To these ends, pyrolyzer 204 may further comprise conduit 216, 224, 230, 232, 232A in fluid communication with substantially air-tight heating chamber 206 and with burner 100, whereby vaporized products of pyrolysis may be conducted to burner 100 for supplementing solid fuel 118 in fuel holder 104, or for entirely eliminating use of solid fuel 118. Also, pyrolyzer 204 may further comprise conduits 216, 224, 230, 232, 232B in fluid communication with substantially air-tight heating chamber 206, an outlet (conduit 232B) for conducting vaporized products of pyrolysis to an external conduit or storage receptacle (neither shown), and a shutoff valve 234 in the conduit, the shutoff valve enabling control over flow of vaporized products of pyrolysis conducted to the outlet.

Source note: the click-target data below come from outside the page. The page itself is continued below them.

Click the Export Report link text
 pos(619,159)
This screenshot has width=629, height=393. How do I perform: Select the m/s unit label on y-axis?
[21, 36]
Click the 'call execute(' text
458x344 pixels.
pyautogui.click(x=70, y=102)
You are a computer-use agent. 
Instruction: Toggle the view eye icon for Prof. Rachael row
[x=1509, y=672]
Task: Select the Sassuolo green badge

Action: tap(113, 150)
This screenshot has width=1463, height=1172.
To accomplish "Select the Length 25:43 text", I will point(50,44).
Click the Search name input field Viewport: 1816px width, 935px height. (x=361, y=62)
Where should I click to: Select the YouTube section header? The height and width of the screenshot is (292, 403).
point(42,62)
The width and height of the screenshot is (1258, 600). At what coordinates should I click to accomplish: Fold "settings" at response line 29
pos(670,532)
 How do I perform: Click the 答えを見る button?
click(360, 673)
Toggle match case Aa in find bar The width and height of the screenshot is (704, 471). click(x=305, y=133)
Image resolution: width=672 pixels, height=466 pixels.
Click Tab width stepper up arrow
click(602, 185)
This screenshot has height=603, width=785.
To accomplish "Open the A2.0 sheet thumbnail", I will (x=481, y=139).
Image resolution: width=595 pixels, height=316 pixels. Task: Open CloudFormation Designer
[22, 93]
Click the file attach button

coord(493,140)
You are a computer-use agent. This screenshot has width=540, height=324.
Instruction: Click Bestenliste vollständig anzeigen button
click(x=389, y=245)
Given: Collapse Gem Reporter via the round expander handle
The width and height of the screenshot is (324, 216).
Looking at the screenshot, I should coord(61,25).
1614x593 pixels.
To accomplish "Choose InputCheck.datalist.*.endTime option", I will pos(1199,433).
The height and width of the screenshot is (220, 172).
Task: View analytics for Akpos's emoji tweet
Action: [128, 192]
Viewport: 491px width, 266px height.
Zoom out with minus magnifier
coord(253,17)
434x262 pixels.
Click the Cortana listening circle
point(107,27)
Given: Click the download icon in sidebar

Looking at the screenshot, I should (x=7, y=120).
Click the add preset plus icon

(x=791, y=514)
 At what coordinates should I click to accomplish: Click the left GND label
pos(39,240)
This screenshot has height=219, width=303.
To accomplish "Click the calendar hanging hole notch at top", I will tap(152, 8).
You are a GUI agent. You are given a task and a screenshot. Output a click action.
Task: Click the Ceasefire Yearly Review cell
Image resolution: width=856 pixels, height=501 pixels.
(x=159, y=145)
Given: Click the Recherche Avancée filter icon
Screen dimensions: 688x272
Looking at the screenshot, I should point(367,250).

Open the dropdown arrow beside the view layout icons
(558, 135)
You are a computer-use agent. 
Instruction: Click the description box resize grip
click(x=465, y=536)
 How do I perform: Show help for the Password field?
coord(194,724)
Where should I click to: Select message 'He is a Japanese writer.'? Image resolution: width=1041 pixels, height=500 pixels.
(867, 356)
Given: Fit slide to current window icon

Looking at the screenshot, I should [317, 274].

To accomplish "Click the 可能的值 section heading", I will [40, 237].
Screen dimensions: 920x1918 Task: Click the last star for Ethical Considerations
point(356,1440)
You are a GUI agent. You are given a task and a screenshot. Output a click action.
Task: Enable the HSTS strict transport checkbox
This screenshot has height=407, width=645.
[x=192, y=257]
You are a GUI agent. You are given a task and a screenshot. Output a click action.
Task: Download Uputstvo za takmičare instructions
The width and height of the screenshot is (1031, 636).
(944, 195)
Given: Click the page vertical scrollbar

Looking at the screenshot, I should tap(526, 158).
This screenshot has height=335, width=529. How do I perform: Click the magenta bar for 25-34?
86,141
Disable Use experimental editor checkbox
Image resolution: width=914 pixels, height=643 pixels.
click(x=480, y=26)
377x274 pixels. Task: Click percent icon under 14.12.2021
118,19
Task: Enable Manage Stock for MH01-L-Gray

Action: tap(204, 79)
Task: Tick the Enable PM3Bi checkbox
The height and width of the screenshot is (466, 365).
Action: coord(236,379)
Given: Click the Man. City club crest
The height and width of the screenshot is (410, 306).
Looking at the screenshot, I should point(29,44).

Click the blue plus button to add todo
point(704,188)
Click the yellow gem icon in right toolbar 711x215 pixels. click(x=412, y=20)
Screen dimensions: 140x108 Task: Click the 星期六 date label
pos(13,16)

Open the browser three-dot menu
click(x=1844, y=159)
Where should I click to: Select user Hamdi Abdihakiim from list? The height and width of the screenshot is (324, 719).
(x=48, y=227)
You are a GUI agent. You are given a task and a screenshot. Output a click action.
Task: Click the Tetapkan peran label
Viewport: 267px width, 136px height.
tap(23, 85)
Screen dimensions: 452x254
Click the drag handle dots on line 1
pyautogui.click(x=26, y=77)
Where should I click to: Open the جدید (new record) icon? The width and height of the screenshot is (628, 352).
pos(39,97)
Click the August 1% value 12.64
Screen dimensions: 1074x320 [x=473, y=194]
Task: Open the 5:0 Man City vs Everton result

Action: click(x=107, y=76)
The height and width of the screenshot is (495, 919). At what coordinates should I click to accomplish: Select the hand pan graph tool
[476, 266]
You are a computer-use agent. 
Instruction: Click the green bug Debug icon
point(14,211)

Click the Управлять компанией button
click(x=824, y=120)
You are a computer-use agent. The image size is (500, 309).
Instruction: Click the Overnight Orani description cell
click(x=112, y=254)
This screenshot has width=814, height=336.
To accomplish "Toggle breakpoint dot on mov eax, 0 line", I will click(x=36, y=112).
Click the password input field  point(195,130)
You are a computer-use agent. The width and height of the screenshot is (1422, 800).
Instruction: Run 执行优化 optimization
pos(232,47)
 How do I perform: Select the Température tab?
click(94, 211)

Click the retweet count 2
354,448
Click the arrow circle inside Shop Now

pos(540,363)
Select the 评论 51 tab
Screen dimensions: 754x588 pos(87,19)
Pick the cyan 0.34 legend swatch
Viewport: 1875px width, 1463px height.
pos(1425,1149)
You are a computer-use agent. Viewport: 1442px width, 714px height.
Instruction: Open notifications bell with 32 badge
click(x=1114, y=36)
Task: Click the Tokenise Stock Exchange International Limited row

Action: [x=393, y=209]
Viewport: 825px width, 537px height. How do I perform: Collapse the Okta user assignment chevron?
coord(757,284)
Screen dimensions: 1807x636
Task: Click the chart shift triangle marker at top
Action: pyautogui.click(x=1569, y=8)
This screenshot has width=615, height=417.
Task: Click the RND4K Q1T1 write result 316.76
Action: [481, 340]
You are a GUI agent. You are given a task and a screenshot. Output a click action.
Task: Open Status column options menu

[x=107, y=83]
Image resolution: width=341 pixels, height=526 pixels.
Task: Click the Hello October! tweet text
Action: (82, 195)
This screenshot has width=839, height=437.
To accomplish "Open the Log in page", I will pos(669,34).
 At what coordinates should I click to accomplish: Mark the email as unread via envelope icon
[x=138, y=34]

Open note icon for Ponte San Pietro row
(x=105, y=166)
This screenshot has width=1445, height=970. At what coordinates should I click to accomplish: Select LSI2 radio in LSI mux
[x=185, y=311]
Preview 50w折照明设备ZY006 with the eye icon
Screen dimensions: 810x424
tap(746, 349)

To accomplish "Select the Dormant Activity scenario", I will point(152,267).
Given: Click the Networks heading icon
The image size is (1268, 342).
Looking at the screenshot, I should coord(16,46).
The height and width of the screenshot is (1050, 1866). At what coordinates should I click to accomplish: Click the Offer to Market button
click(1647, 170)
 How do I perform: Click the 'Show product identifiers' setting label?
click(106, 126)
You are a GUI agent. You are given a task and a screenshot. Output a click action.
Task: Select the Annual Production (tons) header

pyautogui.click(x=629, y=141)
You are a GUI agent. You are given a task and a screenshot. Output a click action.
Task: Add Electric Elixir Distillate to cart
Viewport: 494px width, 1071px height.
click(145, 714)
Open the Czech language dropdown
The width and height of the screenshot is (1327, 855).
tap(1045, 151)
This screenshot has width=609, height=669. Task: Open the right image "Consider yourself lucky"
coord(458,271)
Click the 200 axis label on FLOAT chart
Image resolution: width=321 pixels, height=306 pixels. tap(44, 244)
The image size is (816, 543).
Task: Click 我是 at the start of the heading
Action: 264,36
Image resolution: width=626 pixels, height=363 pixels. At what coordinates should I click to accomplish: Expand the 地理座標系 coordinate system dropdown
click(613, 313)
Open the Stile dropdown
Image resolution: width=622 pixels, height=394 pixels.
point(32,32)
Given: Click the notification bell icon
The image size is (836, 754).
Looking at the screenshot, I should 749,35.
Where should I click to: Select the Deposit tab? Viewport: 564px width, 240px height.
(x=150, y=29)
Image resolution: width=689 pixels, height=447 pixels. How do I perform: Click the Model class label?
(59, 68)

Burner 100 may be provided with a fuel feed feature (not shown) to enable renewing the fuel supply during operation, to enable continuous, long term operation. The fuel feed feature may comprise a door in the outermost wall of burner 100, and optionally, a chute leading from the door to the opening over exhaust outlet 110. Solid fuel loaded through the door and forced along the chute will drop into fuel holder 104.

While the present invention has been described in connection with what are considered the most practical exemplary embodiments, it is to be understood that the present embodiments are not to be limited to the disclosed arrangements, but rather the description is intended to cover various arrangements which are included within the spirit and scope of the broadest possible interpretation of the appended claims so as to encompass all modifications and equivalent arrangements which are possible.

It should be understood that the various examples of the apparatus(es) disclosed herein may include any of the components, features, and functionalities of any of the other examples of the apparatus(es) disclosed herein in any feasible combination, and all of such possibilities are intended to be within the spirit and scope of the present disclosure. Many modifications of examples set forth herein will come to mind to one skilled in the art to which the present disclosure pertains having the benefit of the teachings presented in the foregoing descriptions and the associated drawings.